Segment Start: INFORMATION SHOWN

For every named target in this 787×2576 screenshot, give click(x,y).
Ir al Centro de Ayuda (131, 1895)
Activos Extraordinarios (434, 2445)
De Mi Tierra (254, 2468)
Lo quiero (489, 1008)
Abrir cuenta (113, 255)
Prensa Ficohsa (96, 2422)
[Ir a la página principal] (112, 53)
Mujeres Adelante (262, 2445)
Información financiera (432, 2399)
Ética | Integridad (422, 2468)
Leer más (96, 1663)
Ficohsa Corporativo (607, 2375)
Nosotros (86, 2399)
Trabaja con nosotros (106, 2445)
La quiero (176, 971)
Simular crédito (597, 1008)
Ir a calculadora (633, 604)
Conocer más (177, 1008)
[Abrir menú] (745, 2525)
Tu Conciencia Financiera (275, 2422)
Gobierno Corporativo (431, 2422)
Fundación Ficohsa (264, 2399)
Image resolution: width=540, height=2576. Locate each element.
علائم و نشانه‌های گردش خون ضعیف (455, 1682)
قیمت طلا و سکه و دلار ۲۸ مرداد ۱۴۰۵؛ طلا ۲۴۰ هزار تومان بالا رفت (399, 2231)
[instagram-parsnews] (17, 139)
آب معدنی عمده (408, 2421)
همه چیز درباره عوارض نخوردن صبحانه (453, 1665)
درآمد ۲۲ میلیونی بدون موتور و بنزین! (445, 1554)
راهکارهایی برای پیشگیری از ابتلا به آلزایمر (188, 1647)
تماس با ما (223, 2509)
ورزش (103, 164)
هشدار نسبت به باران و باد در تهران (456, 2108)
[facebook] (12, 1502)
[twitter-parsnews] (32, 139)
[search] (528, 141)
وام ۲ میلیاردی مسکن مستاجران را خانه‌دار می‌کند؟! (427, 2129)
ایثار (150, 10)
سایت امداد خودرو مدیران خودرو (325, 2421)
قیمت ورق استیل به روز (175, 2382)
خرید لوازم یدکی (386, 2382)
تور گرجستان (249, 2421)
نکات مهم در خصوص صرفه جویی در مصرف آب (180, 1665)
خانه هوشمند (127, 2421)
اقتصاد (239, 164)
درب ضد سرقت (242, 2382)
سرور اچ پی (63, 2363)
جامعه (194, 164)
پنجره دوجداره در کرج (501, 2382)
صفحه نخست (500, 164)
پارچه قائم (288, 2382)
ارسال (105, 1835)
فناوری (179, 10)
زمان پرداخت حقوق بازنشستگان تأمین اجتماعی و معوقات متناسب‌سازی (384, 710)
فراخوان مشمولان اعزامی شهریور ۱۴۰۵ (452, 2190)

Segment End: INFORMATION SHOWN

Would you write out all of the data again, unchanged?

For every named target in this 787×2576 screenshot, give click(x,y).
Ir al Centro de Ayuda (131, 1895)
Activos Extraordinarios (434, 2445)
De Mi Tierra (254, 2468)
Lo quiero (489, 1008)
Abrir cuenta (113, 255)
Prensa Ficohsa (96, 2422)
[Ir a la página principal] (112, 53)
Mujeres Adelante (262, 2445)
Información financiera (432, 2399)
Ética | Integridad (422, 2468)
Leer más (96, 1663)
Ficohsa Corporativo (607, 2375)
Nosotros (86, 2399)
Trabaja con nosotros (106, 2445)
La quiero (176, 971)
Simular crédito (597, 1008)
Ir a calculadora (633, 604)
Conocer más (177, 1008)
[Abrir menú] (745, 2525)
Tu Conciencia Financiera (275, 2422)
Gobierno Corporativo (431, 2422)
Fundación Ficohsa (264, 2399)
Image resolution: width=540, height=2576. Locate each element.
علائم و نشانه‌های گردش خون ضعیف (455, 1682)
قیمت طلا و سکه و دلار ۲۸ مرداد ۱۴۰۵؛ طلا ۲۴۰ هزار تومان بالا رفت (399, 2231)
[instagram-parsnews] (17, 139)
آب معدنی عمده (408, 2421)
همه چیز درباره عوارض نخوردن صبحانه (453, 1665)
درآمد ۲۲ میلیونی بدون موتور و بنزین! (445, 1554)
راهکارهایی برای پیشگیری از ابتلا به آلزایمر (188, 1647)
تماس با ما (223, 2509)
ورزش (103, 164)
هشدار نسبت به باران و باد در تهران (456, 2108)
[facebook] (12, 1502)
[twitter-parsnews] (32, 139)
[search] (528, 141)
وام ۲ میلیاردی مسکن مستاجران را خانه‌دار می‌کند؟! (427, 2129)
ایثار (150, 10)
سایت امداد خودرو مدیران خودرو (325, 2421)
قیمت ورق استیل به روز (175, 2382)
خرید لوازم یدکی (386, 2382)
تور گرجستان (249, 2421)
نکات مهم در خصوص صرفه جویی در مصرف آب (180, 1665)
خانه هوشمند (127, 2421)
اقتصاد (239, 164)
درب ضد سرقت (242, 2382)
سرور اچ پی (63, 2363)
جامعه (194, 164)
پنجره دوجداره در کرج (501, 2382)
صفحه نخست (500, 164)
پارچه قائم (288, 2382)
ارسال (105, 1835)
فناوری (179, 10)
زمان پرداخت حقوق بازنشستگان تأمین اجتماعی و معوقات متناسب‌سازی (384, 710)
فراخوان مشمولان اعزامی شهریور ۱۴۰۵ (452, 2190)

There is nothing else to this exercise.